I struggled with the word perfect for years and years and years. It felt like this impossible state that I had to somehow already have achieved with a password, able body and infinite bank account I didn’t have.

That is, until one day I was talking to my sister-in-law, who has her Ph.D. in Old English. She explained to me that in the middle ages, the word ‘perfect’ meant whole, or mature. For example, when you finished your seven year apprenticeship and presented your masterpiece before the guild it wasn’t expected to be flawless, but to demonstrate that your understand the whole of your craft and that you had become mature in your capacity and were ready to join the guild. If that was the case, then your masterpiece was perfect.

We’ve come up with a very different meaning for this word over the years, and I don’t know about you, but the flawlessness thing? I just can’t make that work. But mature? Even whole? I might not have arrived yet, but I can see the progress I make year on year as I keep on becoming mature. And that leaves me with a sense of hope and possibility and agency – the ability to think that I can make changes in my life!

So my question to you is this – what would it mean if perfection didn’t mean flawless? And what would this change?

#perfection #perfect #personalcoach #lifecoaching #lifecoach

2 thoughts on ““Perfection”

  1. I really like this perspective on “perfection” and I think I will try to keep it in mind from now on. As women, I believe we are more culturally beholden to strive toward other’s expectations of “perfection,” but it is just such an impossible task. As much as we may be aware of that, we often still try to uphold the perception of perfection. I am so grateful to the shifts in culture over the past few years;; the normalization of and appreciation for all body types. Unfortunately, I am very aware that women’s bodies and perceptions of beauty are faddish. What is beautiful today may change tomorrow. Though the trend towards health and wellness has been going strong since early 2000, I worry for the future. Politics and international relations have been taking an isolationist and conservative tilt. I worry what the impact of close-minded leaders will be.

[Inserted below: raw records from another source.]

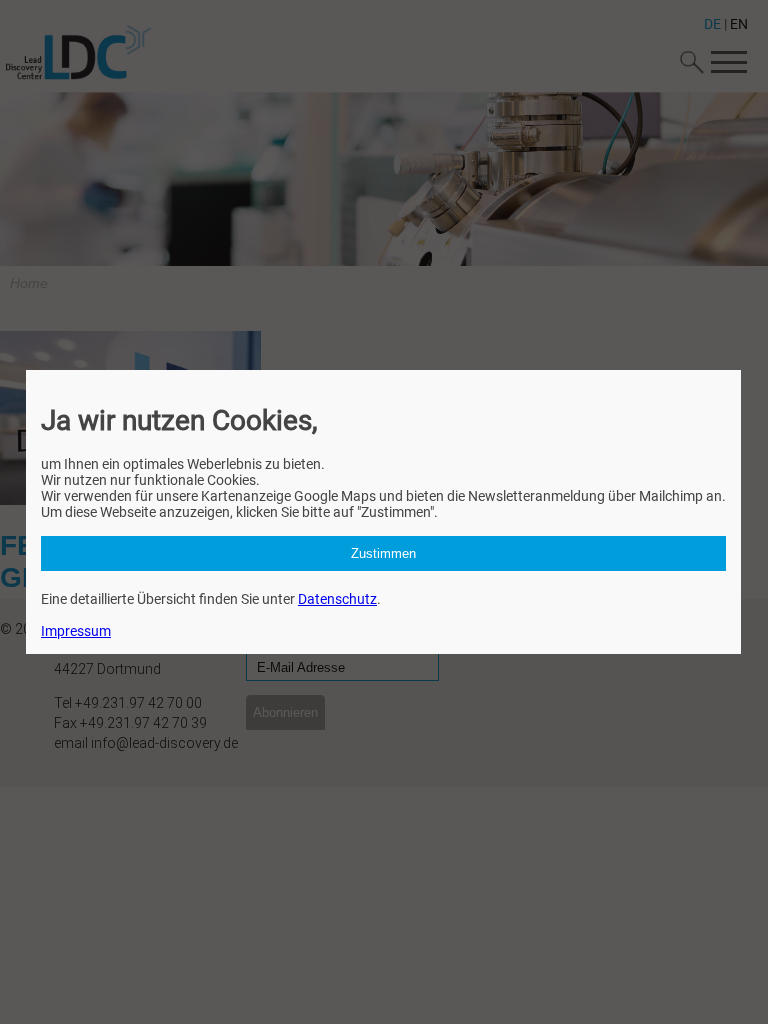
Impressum (76, 631)
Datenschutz (337, 599)
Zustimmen (383, 553)
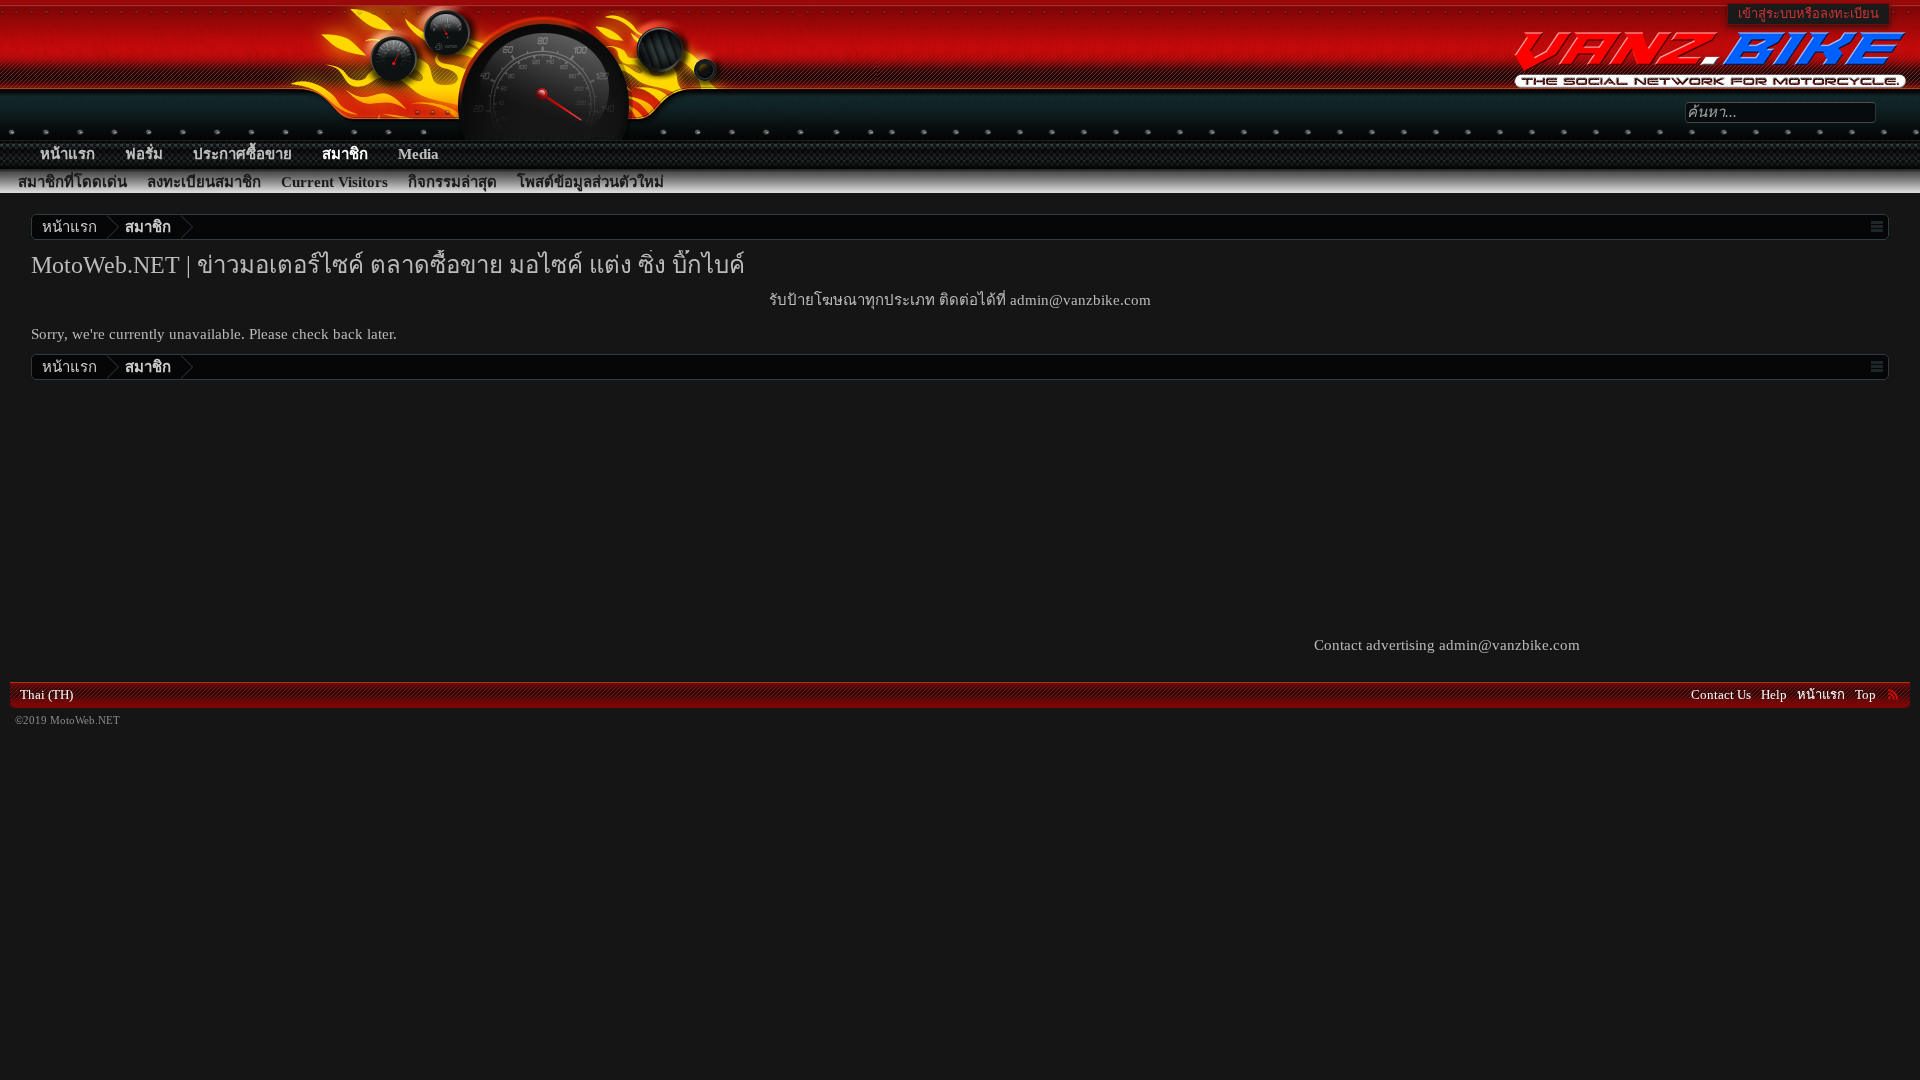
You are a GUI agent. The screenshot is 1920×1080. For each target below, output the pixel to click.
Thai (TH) (46, 694)
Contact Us (1721, 694)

    1. Your connection between perfection of body and isolation in politics makes me think of a conversation I had last night with someone about the desire for perfection of ideas or values and the way this desire only ever seems to historically lead to splintering in relationships and brittleness of ideas. It is interesting to think of our understanding of perfection – not maturity but complete removal of anything less than flawlessness – as being an underlying cause for the political polarization we’re dealing with right now.

      Thank you for making me think!